Para que serve um parque? Podem ser várias as respostas a esta pergunta, dependendo do tipo de parque. Serve para crianças brincarem se for um parque infantil, serve para estacionar veículos se for um parque de estacionamento, serve para fazer piqueniques se for um parque de merendas, serve para preservar a Natureza e conservar ecossistemas se for uma área protegida… Especifiquemos, questionemo-nos sobre para que queremos que sirva um parque como o Parque D. Carlos I. Originalmente, se bem sei, o parque terá sido concebido para servir os doentes do hospital termal. A intenção seria a de parques congéneres, proporcionar momentos de lazer aos convalescentes. Gosto do Parque D. Carlos I quando ele me oferece descanso, sossego, contacto com a natureza. Gosto menos quando surge desfigurado dessas suas nobres funções. Numa cidade de província talvez pareça anacrónica tal vocação, porventura mais adequada a urbes agitadas, frenéticas, imensas. Mas não amesquinhemos o pequeno, por cá também temos direito à quietude que por todo o espaço urbano cada vez mais rareia.
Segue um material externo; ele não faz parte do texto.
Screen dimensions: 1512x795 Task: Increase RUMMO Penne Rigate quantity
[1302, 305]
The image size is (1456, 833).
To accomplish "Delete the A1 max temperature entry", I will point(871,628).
Diversas iniciativas e eventos obrigam-nos a reivindicar para o Parque e para a Mata Rainha D. Leonor uma dignidade que vem sendo usurpada com festas de Verão disfarçadas de feiras de hortifruticultura, com festivais de éguas e garanhões, com regatas palermas em águas paradas. Se querem animação a valer, sugiro uma competição de tiro ao pato seguida de comezaina na Casa dos Barcos. Outra opção podia passar por sessões de mergulho recreativo no lago, em busca das criancinhas desaparecidas de Pacheco. Ou uma largada de touros com o alto patrocínio do município, que sabemos apreciar touradas, em vez de passadeiras vermelhas para cavalos lusitanos. Isso é para betinhos. Uma grande mostra de falos no Museu José Malhoa, em homenagem a Robert Mapplethorpe, concederia ao espaço certa contemporaneidade. Ou rave partys de estilo gótico nos pavilhões, por ocasião do Dia das Bruxas. Como facilmente se constata, ideias não faltam. Mais ou menos parvas, todas me parecem viáveis se quisermos ferir de morte a dignidade do Parque D. Carlos I. Mas não queremos, pois não?
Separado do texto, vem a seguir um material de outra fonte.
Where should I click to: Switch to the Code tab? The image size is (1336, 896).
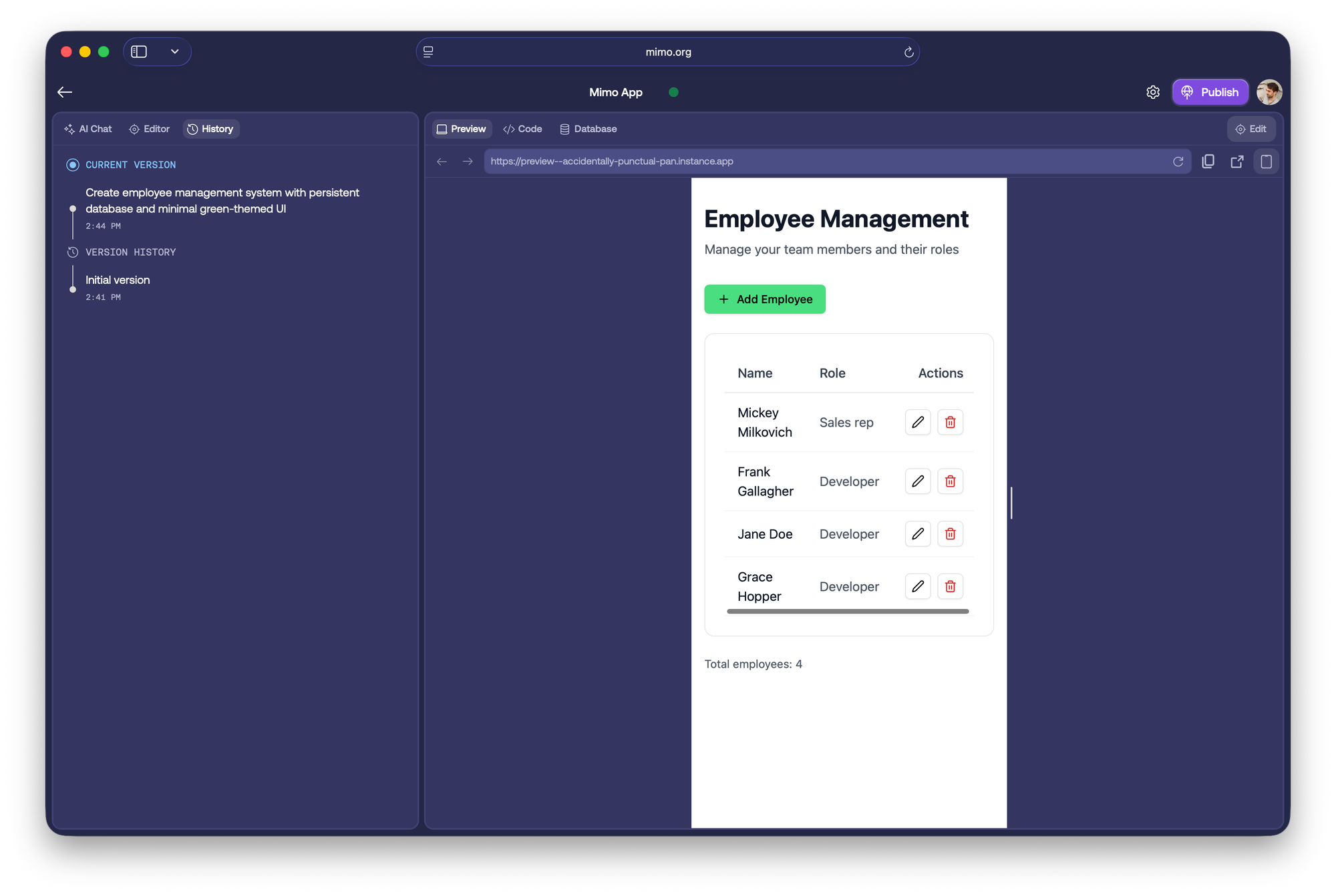[x=522, y=129]
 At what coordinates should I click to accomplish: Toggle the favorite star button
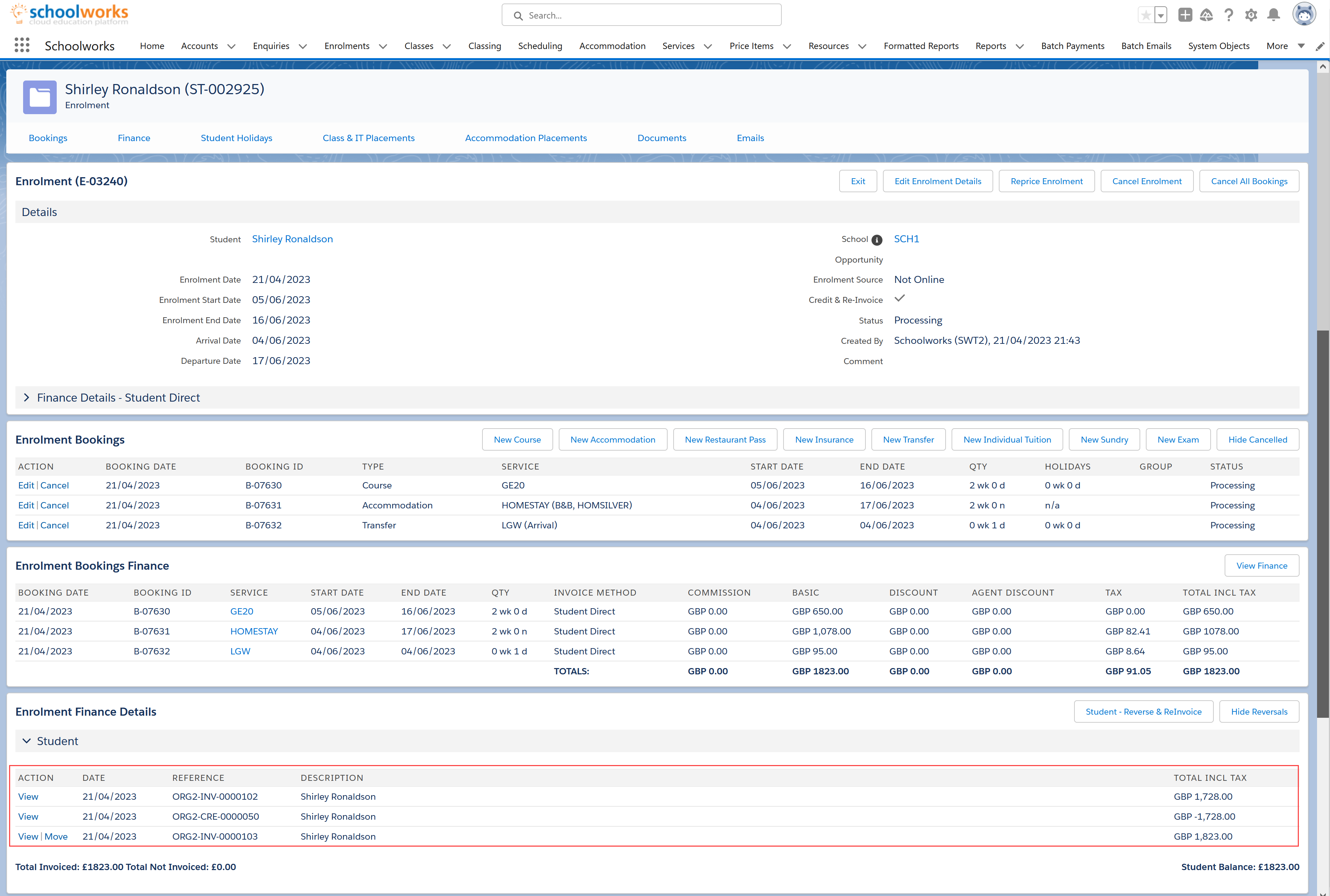click(1146, 15)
Então o que pretendemos para o Parque D. Carlos I? Pela parte que me toca, dispenso tudo quanto não seja ruído natural. A gente devia entrar ali como quem sai da cidade, não como quem arrasta a cidade por ali adentro. Dispenso as feiras, os festivais, o folclore de iniciativas que sob o pretexto da animação conspurcam tudo com pão e circo. Há outros locais onde esses “imprescindíveis” sinais de modernidade podem ser organizados, não no parque.
Alguém imagina uma sessão de striptease na Igreja de Nossa Senhora do Pópulo? Os espaços têm a sua dignidade própria, desrespeitá-la fere não apenas a valoração do património. É um atentado às marcas simbólicas de toda uma comunidade. É, por isso mesmo, um atentado à própria comunidade. Há quem não entenda isto e julgue que tudo são farturas, lucro, festa, fogo-de-artifício. Estranho que sejam quase sempre os mais conservadores a julgá-lo, talvez por nessas mentes o valor do lucro individual se sobrepor à necessidade de conservar outros valores, como sejam os do silêncio, do direito que todos têm a momentos de lazer em lugares pacificadores. É esquisito termos chegado a este paradoxo: uma das principais características dos progressistas é reivindicarem a conservação do que os conservadores não se importam de sacrificar. Talvez venha a desenvolver esta ideia.